The IMCTC in KSA can have other major advantages for it, as well. First, its presence in the Kingdom will promote internal stability and give the royal family further confidence and a sense of security too. It provides a ready CT force available within the country to fight off /deter “terrorist” activities that may threaten it internally or externally from the South, the North-North East or from across the Persian Gulf. Secondly, it gives the KSA a readily available force for power projection within the region allowing it to effectively counter inimical influences there. Terrorism or activities “deemed to be terrorism” anywhere in the Greater Middle East Region could thus be under a persistent threat by this military force.
The IMCTC ought to adopt two prongs, counter extremism (targeting sleeper cells and facilitator networks) and CT, and in that order or even simultaneously. In the first instance extremism must be tackled by ensuring that the Islamic Madrassahs providing religious education do not preach extremism or sectarianism. A common, sect-neutral albeit uniform “basic” curriculum (prepared by say the Al Azhar University or a group of Ulema from all Islamic sects) could be introduced in all Madrassahs all over the Islamic world. It should include modern sciences, languages, vocational skills and technical subjects to enable the students to become positive and productive citizens of society. A common counter narrative which correctly reflects Islam’s true teachings and negates the false narratives of the terrorists must be prepared and propagated throughout the world. It must of necessity be truer, more attractive and more logical than the one it counters. The terrorists must be denied the uninterrupted use of all facets of the media. Furthermore, financing of Madrassahs by foreign governments must be stopped forthwith.

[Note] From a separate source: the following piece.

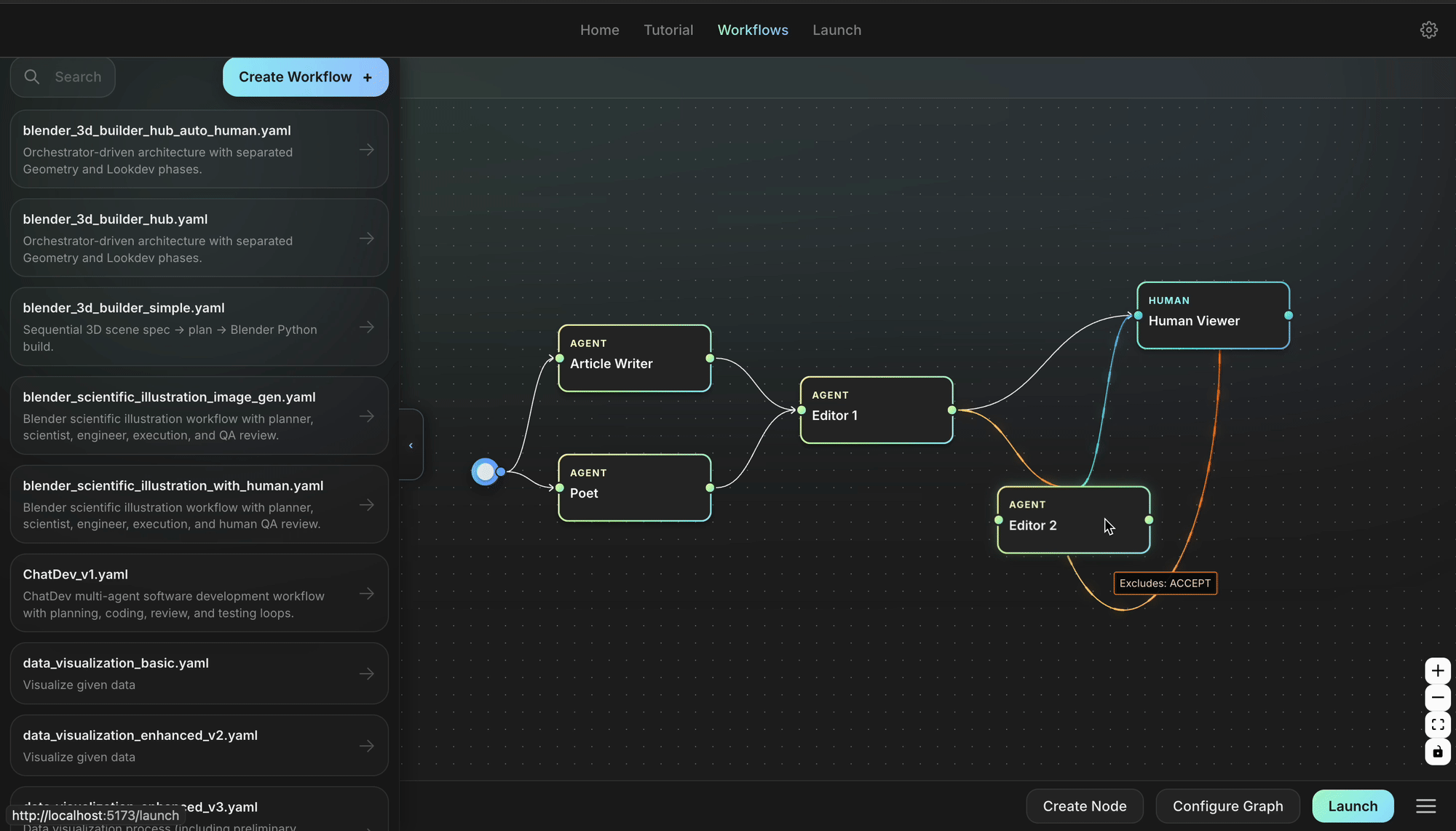Open the hamburger menu icon
Image resolution: width=1456 pixels, height=831 pixels.
(x=1425, y=806)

It would be most emphatically applicable to KSA and GCC countries and Iran. All member countries must crackdown on all such funding being received informally or outside banking channels. Collection of donations within the respective countries must also be streamlined. In the CT prong the IMCTC must concentrate on building the capacities of all militaries of member states through joint training and exercises, provision of necessary equipment, weapon and communication systems and devising of common battle drills, battle procedures, intelligence sharing procedures, logistics etc.

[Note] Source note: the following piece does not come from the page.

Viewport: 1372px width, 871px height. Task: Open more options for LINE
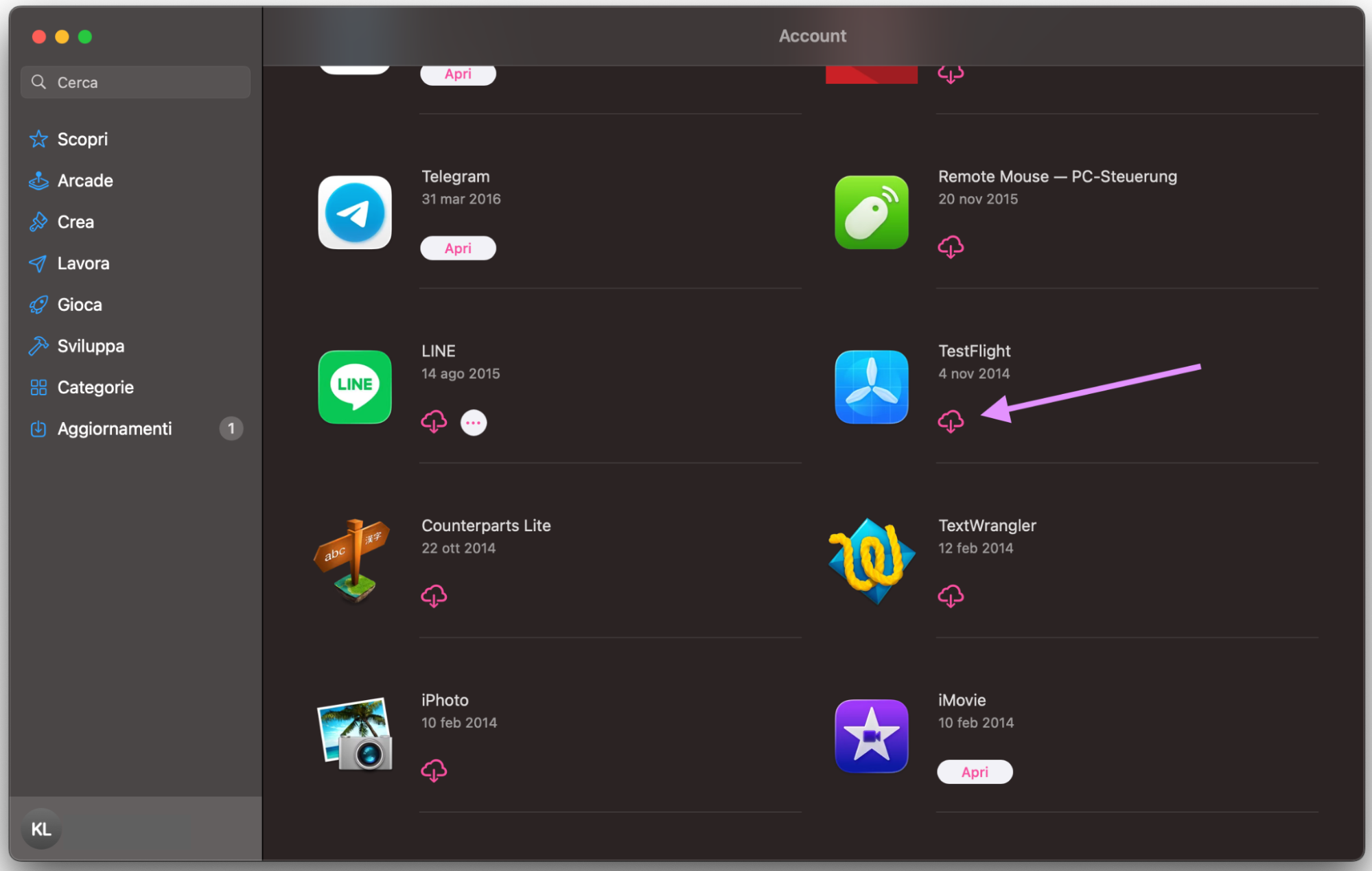click(473, 422)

The IMCTC is still a work in progress. A lot of clarifications and streamlining need to be done regarding its charter, TORs and principles governing force application. It must have achievable aims and objectives without any political/sectarian undertones. It must become all inclusive and effectively prevent, pre-empt, counter and eliminate terrorism in all its forms and manifestations regionally and globally!
Most critically, the political and employment control of the IMCTC and its military forces will be decisive.